Villanueva. Historias de los primeros años, 2

04-10-2009.
El alma de aquel equipo de educadores era el padre Fernando Pérez Romero, Prefecto del colegio. Velaba por nuestra formación, sufría con nosotros el frío y la falta de medios e intentaba, siempre, que nuestra estancia en el colegio fuera cada vez más cómoda y agradable, a pesar de las limitaciones a las que necesariamente nos veíamos sometidos.

De carácter enérgico, serio y exigente, en su afán de evitar que algún alumno gozara de lujos no permitidos a los demás, cuando llegaba algún envío de comida procedente de nuestras casas, lo repartía entre todos los alumnos del colegio. Ese fue el destino de mi pobre paquete.
Para proceder al reparto, previamente se formaban en el patio, ante la puerta del Prefecto, dos filas por orden de estatura. A continuación, de la caja de zapatos que contenía aquellos pobres alimentos, el padre iba sacando una rosquilla, un trozo de chocolate, una galleta, medio chorizo, un trocito de salchichón, etc., y procedía a entregarlo uno tras otro a cada alumno, hasta llegar al final. Setenta y cinco alumnos se “saciaban” con las delicias destinadas a algún privilegiado ‑en aquel caso yo, que me quedaba sin privilegio‑. ¡Parecía imposible que hubiera para todos! Después de aquella experiencia, el milagro de los panes y los peces no me parecía tan espectacular.
Nuestras familias ‑que evidentemente no tenían el sentido de la generosidad que ostentaba el padre‑, cuando se enteraban de que el paquete, que con tanto mimo y sacrificio habían enviado a su hijito, se había repartido entre todos los alumnos del colegio, nunca más volvían a enviar viandas empaquetadas, para evitar el reparto.
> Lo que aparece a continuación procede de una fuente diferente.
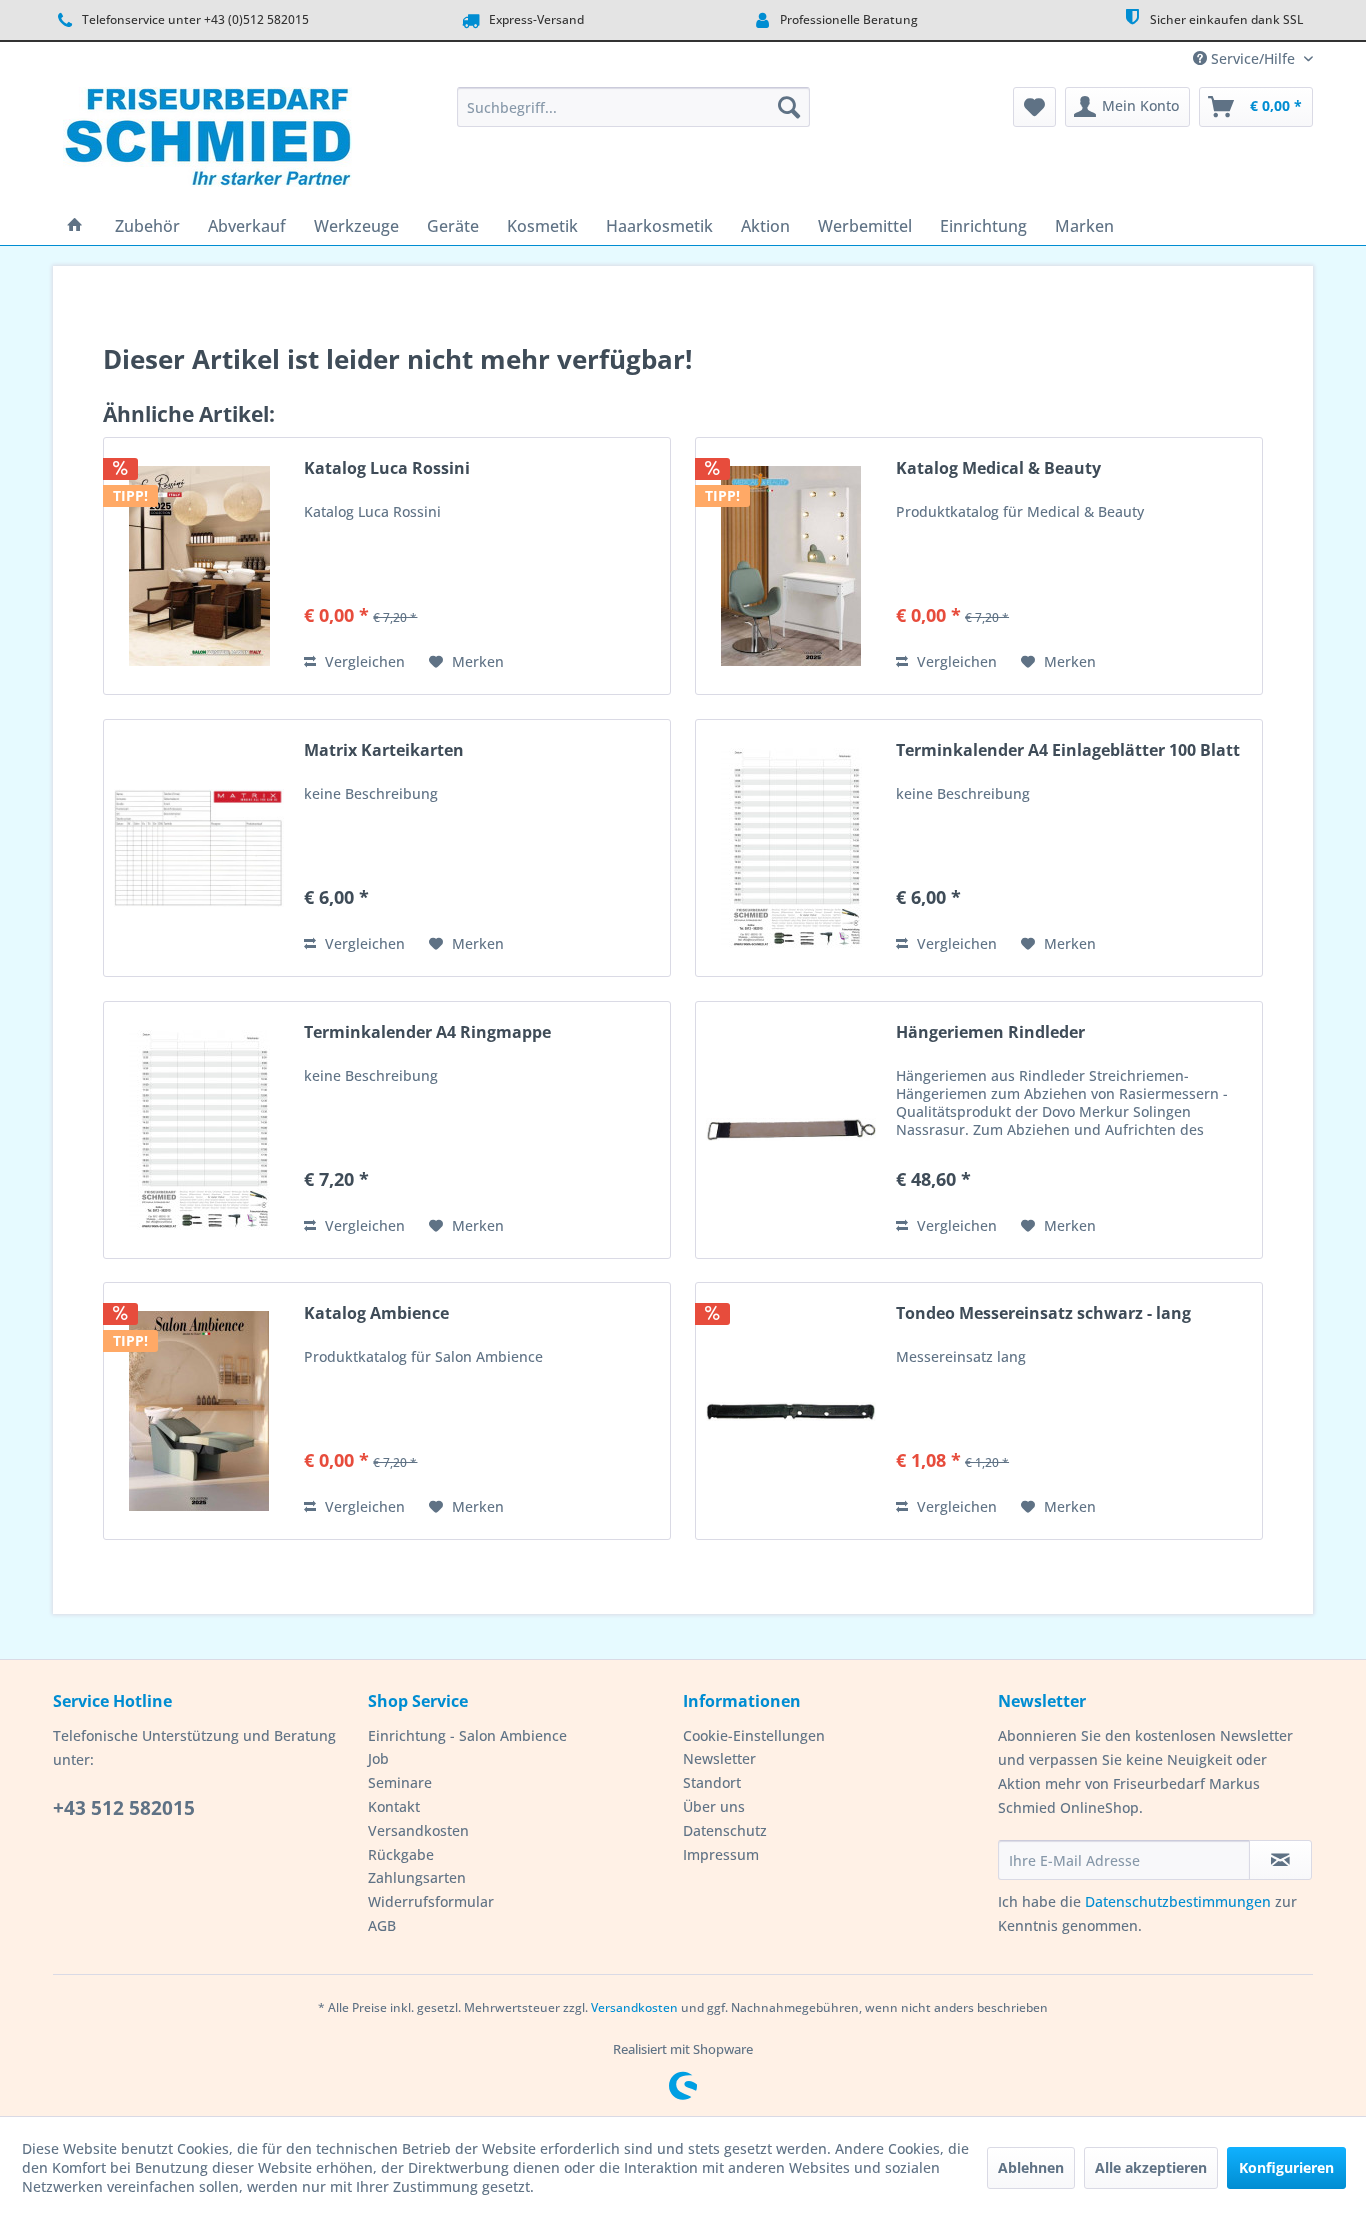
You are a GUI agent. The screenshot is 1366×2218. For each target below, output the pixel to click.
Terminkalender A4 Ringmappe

A nosotros, por tanto, no nos quedaba más remedio que continuar saboreando, con resignación, los garbanzos y las lentejas de cada día.
A los ocho años hice mi Primera Comunión. El padre Lorenzo Lacave dedicó a mi instrucción el máximo afecto, cuidado y atención. Por las mañanas, iba a clase y pedía al profesor que me dejara salir. Durante media hora, al día, iba instruyéndome y poniendo los cimientos de mi formación cristiana. Recuerdo perfectamente, que, con ejemplos y palabras sencillas, empezó por explicarme la existencia de Dios y su presencia en nuestras vidas. Luego me habló del Cielo, de los ángeles, del amor y la bondad del Padre Eterno.
Celebramos mi Primera Comunión en la parroquia de Villanueva del Arzobispo. Era el día del Corpus Christi y, junto a otros chicos externos del Grupo Escolar, recibí a Jesús por vez primera. Al acto asistió mi madre, que me acompañó durante todo el día. Como no tenía traje adecuado para el acto, me procuraron uno prestado. Decía mi madre que era “de torero”. Yo estaba loco de contento. No lo manché de chocolate, aunque los profesores hacían bromas acerca del premio que ganaría el primero que lo manchara. Por la tarde, fuimos a visitar a doña Carmen Benavides,por cuya mediación ingresé en el centro. Ya estaba muy mayor y delicada.
El padre Lacave dirigía también los Ejercicios Espirituales. Durante los tres días que duraban estos, debíamos permanecer en absoluto silencio. En el jardín, bajo una gran morera u ocultos entre la espesa vegetación, meditábamos. A mí me gustaba mucho leer aquellas vidas de santos, que casi siempre acababan en la hoguera o atravesados por las flechas de los indígenas a quienes intentaban evangelizar. A mis siete u ocho años, yo creía que los salvajes actuaban así porque también tenían mucho miedo al infierno, a la muerte o a la eternidad; y, seguramente, acertaba.
A mi modo, pensaba en la tortura mental a que era sometido el jefe de la tribu. En primer lugar, debía sentirse acosado cuando le hablaban de que, si no modificaba su plan de vida, le esperaba un infierno del que nunca lograría salir por muchos años y años que pasaran. A consecuencia de lo cual, al principio sufriría un bloqueo mental; luego, una depresión; a continuación, repetidas pesadillas; y, finalmente, un cabreo en arte mayor. La solución para aquellas mentes, no demasiado acostumbradas a profundizar en materia de Teología profunda, no podía ser otra más que (seguramente, por la noche en el más absoluto de los sigilos) llamar a su “guardia pretoriana” y, a la mayor brevedad, poner fin a la pesadilla, procediendo al “asado” del misionero en plaza pública, como aviso a futuros navegantes y escarmiento general.